Sacre de Pina Bausch

9 Juin 2013, 09:49am

Publié par La loge d'Aymeric

Théâtre des Champs Elysées
6 juin 2013
Tanztheater Wuppertal

 

En voyant Le Sacre, je me dis que j'utilise sans doute trop l'idée que la danse me parait naturelle dans de nombreuses pièces (y compris classique ou néo). Ici, les danseurs se livrent corps et âmes à la chorégraphie, sans fards, accédant jusqu'à leurs limites physiques personnelles. S'ils sont exténués et qu'ils crient, soit. De la même pour la lourde respiration après de rapides enchainements. Les émotions les plus simples de l'homme se lisent sur les visages marqués. La peur, la violence, la fatigue, l'attention à l'autre.

 

Cette chorégraphie est marquante, elle m'a presque autant fatigué que les danseurs et j'en sors avec le cœur qui bat. Comment réussir à la détailler? Elle suit la trame la plus simple de la partition de Stravinsky. Alors que l'humanité semble s'éveiller, un grand danger approche, quelque chose est apparu. Il faut se purger, sans débarrasser, ou alors tout sera réduit à néant.

 

Une des femmes est allongée sur un étrange drap rouge. Une autre arrive, elle semble déjà avoir peur. Les autres suivent, plus sereines. L'arrivée des hommes semble instaurer une autorité craintive. L'opposition semble évidente. Les femmes semblent relativement soumises mais redeviennent tout d'un coup craintives. Les hommes deviennent plus attendrissants, ils ne ressentent rien pour l'instant. Le drap rouge se passe de femme en femme, comme un poids que personne ne peut supporter.

 

Alors que tous restent ensemble dans un coin, le doyen des hommes s’allonge soudainement sur le drap rouge et comme dans la version Nijinski il semble baiser la terre. Lorsqu'il se relève, les hommes forment un groupe qui se détourne de la scène. Les femmes sont recroquevillées, elles ont peur. Le doyen sait qu'il trouvera l'Élue, celle qui doit se sacrifier. Une à une les femmes s'approchent de lui avec le drap rouge, tour à tour apeurée, étonnée, hésitante. Puis la plus faible d'entre elles avance. Il ne la lâche pas alors que le reste de la foule tourne autour d'eux. Elle enfile le drap rouge, une robe sacrificielle. Puis se lance dans un dernier solo mortuaire désespéré où elle s'abandonne totalement aux mouvements.

 

Mes souvenirs exacts restent vagues, j'ai senti alors que les dernières notes tombent une énorme force et un grand épuisement.

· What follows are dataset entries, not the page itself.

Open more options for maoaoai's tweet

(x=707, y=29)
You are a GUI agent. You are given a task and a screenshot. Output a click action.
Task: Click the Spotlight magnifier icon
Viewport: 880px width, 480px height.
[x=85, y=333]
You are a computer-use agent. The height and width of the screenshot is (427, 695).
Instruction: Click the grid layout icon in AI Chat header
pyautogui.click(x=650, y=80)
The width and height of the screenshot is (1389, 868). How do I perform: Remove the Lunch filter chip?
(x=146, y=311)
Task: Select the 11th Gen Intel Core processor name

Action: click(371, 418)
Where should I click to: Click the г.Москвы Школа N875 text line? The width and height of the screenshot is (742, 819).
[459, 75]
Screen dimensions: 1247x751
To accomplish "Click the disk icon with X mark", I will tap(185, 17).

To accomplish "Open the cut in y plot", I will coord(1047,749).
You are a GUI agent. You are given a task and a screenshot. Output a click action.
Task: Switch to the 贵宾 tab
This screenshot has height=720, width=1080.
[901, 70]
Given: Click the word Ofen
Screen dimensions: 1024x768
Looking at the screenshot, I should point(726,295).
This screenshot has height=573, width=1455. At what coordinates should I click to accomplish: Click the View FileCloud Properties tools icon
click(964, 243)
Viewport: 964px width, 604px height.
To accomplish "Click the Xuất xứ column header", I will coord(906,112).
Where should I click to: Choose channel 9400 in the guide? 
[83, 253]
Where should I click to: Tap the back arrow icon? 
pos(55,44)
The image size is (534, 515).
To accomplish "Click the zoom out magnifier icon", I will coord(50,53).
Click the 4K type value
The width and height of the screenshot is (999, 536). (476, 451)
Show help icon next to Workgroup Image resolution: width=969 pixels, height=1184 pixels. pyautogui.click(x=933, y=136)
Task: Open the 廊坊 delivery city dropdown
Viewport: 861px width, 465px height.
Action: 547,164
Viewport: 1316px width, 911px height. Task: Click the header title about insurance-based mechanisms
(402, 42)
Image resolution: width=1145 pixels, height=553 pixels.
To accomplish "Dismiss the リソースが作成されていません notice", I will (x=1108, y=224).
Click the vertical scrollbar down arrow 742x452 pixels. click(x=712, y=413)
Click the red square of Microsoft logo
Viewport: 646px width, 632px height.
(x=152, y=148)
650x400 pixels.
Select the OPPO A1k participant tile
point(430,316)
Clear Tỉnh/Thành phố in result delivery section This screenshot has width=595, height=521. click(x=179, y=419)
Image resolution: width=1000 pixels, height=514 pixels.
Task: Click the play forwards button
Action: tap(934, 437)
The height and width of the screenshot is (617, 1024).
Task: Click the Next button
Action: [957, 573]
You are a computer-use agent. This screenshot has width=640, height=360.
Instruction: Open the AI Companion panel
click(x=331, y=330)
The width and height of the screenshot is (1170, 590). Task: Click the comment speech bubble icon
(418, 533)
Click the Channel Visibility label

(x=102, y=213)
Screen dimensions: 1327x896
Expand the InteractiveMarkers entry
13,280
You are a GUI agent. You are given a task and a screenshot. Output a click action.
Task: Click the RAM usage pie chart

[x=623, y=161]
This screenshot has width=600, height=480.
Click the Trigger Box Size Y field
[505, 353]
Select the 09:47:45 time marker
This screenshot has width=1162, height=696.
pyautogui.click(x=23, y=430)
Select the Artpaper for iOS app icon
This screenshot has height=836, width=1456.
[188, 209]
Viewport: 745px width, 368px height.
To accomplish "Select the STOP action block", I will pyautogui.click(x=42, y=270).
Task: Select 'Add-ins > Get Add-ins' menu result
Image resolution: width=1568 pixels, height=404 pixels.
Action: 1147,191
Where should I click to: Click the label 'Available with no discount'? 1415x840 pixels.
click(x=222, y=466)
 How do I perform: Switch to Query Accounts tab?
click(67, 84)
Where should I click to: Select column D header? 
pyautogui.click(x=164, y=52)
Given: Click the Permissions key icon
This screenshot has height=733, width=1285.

Le public a ovationné, mais je n'avais pas la force d'applaudir, tant j'étais sonné.

 

En voyant la compagnie interpréter une de ses œuvres phares, je me dis que le spectacle doit être bien différent avec une compagnie plus uniforme comme le Ballet de l'Opéra. Ici c'est bien l'humanité qui est représentée. Et elle n'est pas filiforme. Différentes origines géographiques, des grands, des petits, des maigres, des plus gros. La variété est surtout notable chez les femmes, une grande rousse aux larges épaules côtoie le physique plus faible et philippin de l'Élue. C'est sans doute cette variété qui rend encore plus frappante l'œuvre, ce n'est plus de la danse pour la virtuosité ou la beauté esthétique, mais pour frapper l'individu et dénoncer la violence dans la société.

 

Et pourtant même sans le vouloir, ils arrivent à des mouvements gracieux chez les femmes avec de superbes mouvements de bras et des mouvements bien plus violents et athlétiques chez les hommes. Ainsi lors d'une alternance de musique très légères à la flûte et plus graves au cor. Superbe.

 

Je regrette néanmoins que la soirée soit si courte. Alors que le Sacre sera présenté à Naples en Juillet en doublé avec l'autre chef d'œuvre de 1975 qu'est Café Muller, le public parisien se contente d'un documentaire en première partie. Film sur le travail de Pina avec une soliste du Sacre qui présente la chorégraphe comme on a pu la voir dans le film de Wenders ou le Tanzträume, mais ici cela me semble bien long, j'ai hâte de découvrir la pièce. L’étude de chaque mouvement de la main et du bassin attirera certes les professionnels, mais pour le reste du public, cela tourne rapidement à l’ennui. La fin du film est même huée. L'entracte est plus distrayant avec les machinistes qui installent la terre du Sacre, la ratissent et l'uniformisent avant d'être sauvagement mais superbement ravagée.